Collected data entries
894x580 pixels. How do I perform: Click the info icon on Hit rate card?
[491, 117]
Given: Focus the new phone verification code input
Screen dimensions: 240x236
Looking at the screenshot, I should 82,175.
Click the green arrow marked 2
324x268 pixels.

...

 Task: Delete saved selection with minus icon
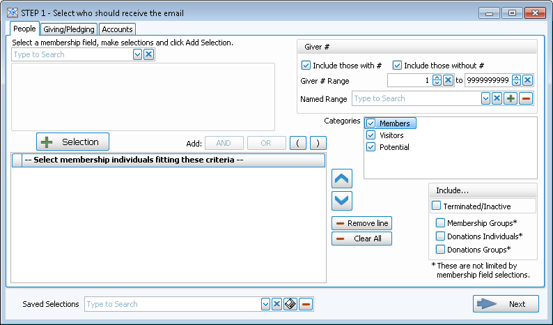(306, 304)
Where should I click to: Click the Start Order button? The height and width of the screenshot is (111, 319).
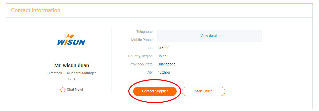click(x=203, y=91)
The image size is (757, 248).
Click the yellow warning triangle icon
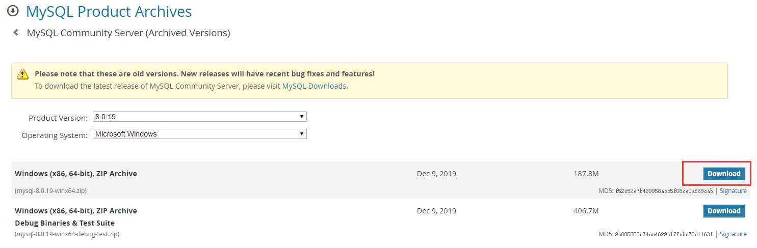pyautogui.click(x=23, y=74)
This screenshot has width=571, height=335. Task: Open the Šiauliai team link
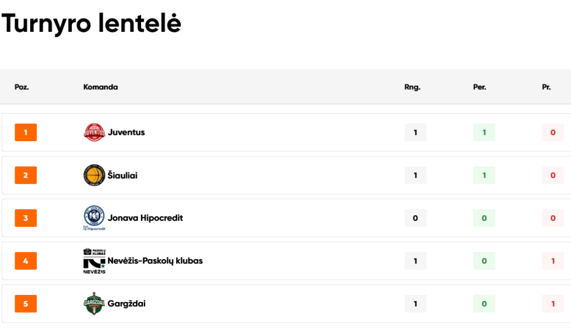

WHAT THIS TASK INVOLVES: From the records above, quote only the lines running from the line with "894x580 pixels. How" to the line with "324x268 pixels.", both lines included.

EXPECTED ANSWER:
894x580 pixels. How do I perform: Click the info icon on Hit rate card?
[491, 117]
Given: Focus the new phone verification code input
Screen dimensions: 240x236
Looking at the screenshot, I should 82,175.
Click the green arrow marked 2
324x268 pixels.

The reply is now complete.